Colbert on the gold standard

I'm a little confused about the December employment situation

My little statistical model of payroll employment, based on initial claims and ISM manufacturing and non-manufacturing employment indexes, says that payroll employment will grow by about 130,000 in December. The ADP employment survey, on the other hand, says private sector employment grew by 297,000. ADP has consistently underestimated private sector employment by about 50,000 this year, government employment has consistently fallen by a few tens of thousands per month. So I'm going to go out on a limb and say that payroll employment in December rose by somewhere between 100,000 and 300,000.

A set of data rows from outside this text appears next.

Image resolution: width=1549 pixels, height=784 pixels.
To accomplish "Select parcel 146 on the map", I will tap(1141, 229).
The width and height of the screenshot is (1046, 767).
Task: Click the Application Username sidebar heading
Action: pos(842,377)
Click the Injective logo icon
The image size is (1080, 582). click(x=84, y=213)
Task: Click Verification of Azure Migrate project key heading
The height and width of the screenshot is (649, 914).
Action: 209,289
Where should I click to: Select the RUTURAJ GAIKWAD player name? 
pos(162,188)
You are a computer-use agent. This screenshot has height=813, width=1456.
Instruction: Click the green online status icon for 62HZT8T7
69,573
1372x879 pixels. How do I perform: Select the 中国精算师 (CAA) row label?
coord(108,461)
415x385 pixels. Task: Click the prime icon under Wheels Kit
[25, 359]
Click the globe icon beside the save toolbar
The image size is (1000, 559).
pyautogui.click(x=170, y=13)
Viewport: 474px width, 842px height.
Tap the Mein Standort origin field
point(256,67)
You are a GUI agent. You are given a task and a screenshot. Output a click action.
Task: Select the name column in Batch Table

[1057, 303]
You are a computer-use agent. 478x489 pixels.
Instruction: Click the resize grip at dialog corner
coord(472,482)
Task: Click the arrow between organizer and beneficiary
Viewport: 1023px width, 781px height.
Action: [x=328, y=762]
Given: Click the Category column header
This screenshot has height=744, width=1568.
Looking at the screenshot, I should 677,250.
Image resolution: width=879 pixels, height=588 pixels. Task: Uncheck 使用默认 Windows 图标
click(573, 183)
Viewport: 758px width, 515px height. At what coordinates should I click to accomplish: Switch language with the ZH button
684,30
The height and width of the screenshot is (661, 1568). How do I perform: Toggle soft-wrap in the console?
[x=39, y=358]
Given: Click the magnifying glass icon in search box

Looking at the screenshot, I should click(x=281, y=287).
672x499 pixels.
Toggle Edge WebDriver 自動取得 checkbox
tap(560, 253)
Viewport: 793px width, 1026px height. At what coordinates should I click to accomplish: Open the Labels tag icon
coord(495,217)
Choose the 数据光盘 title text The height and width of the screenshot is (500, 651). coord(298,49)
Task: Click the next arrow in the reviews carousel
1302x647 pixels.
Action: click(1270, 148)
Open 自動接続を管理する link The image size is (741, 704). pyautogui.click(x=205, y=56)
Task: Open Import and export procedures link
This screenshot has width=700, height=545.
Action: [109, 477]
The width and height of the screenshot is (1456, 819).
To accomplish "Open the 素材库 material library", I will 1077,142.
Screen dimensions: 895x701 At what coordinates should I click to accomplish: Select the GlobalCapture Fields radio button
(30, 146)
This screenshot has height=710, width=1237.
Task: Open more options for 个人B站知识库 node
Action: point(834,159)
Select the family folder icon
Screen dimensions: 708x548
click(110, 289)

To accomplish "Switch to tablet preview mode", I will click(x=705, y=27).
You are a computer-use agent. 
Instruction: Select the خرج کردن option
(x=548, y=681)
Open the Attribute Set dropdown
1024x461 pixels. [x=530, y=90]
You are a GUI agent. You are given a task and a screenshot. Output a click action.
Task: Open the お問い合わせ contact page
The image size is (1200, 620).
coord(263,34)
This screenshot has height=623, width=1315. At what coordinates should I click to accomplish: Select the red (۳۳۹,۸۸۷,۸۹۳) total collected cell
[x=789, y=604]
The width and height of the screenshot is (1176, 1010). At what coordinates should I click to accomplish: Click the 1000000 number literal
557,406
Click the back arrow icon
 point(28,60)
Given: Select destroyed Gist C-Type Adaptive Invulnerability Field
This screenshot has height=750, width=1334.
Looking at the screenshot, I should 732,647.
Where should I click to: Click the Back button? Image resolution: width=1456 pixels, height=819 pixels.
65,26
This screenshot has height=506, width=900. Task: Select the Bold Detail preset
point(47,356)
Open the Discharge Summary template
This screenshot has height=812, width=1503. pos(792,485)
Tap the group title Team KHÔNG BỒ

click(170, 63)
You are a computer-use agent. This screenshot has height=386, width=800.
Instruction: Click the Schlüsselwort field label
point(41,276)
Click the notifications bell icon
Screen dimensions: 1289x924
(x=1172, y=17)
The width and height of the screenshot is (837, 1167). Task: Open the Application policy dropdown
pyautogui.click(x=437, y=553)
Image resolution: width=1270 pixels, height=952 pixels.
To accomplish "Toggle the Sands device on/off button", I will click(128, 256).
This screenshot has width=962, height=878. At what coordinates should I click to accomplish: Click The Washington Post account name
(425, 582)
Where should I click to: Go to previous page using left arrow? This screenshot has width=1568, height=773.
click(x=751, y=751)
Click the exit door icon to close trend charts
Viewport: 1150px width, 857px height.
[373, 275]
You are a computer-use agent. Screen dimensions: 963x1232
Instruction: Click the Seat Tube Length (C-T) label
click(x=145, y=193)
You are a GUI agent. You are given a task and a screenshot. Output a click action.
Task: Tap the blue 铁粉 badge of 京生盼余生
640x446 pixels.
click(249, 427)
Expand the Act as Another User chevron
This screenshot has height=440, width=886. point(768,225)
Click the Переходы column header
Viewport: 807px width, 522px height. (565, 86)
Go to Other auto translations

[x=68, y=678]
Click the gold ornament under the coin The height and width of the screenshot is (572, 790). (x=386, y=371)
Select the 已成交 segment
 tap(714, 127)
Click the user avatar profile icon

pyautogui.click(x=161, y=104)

In judging the strength of the employment numbers, keep this in mind. At the pre-recession peak in December 2007 (hey, happy three-year anniversary!) payroll employment was 137.951 million. In November 2010 it was 130.539 million, so we're down 7.4 million jobs from the peak. However, population growth over the last three years means we needed an extra 4.68 million or so just to keep pace, so the actual shortfall in jobs now is about 12 million. We need 130,000 or so jobs per month to keep pace with population growth going forward; anything in excess of 130,000 jobs lets us eat into the 12 million job shortfall. So if employment growth is 300,000 per month (which is way above current forecasts), it will take us just over 70 months - that's almost 6 years - to get back to normal. We're in a very deep hole.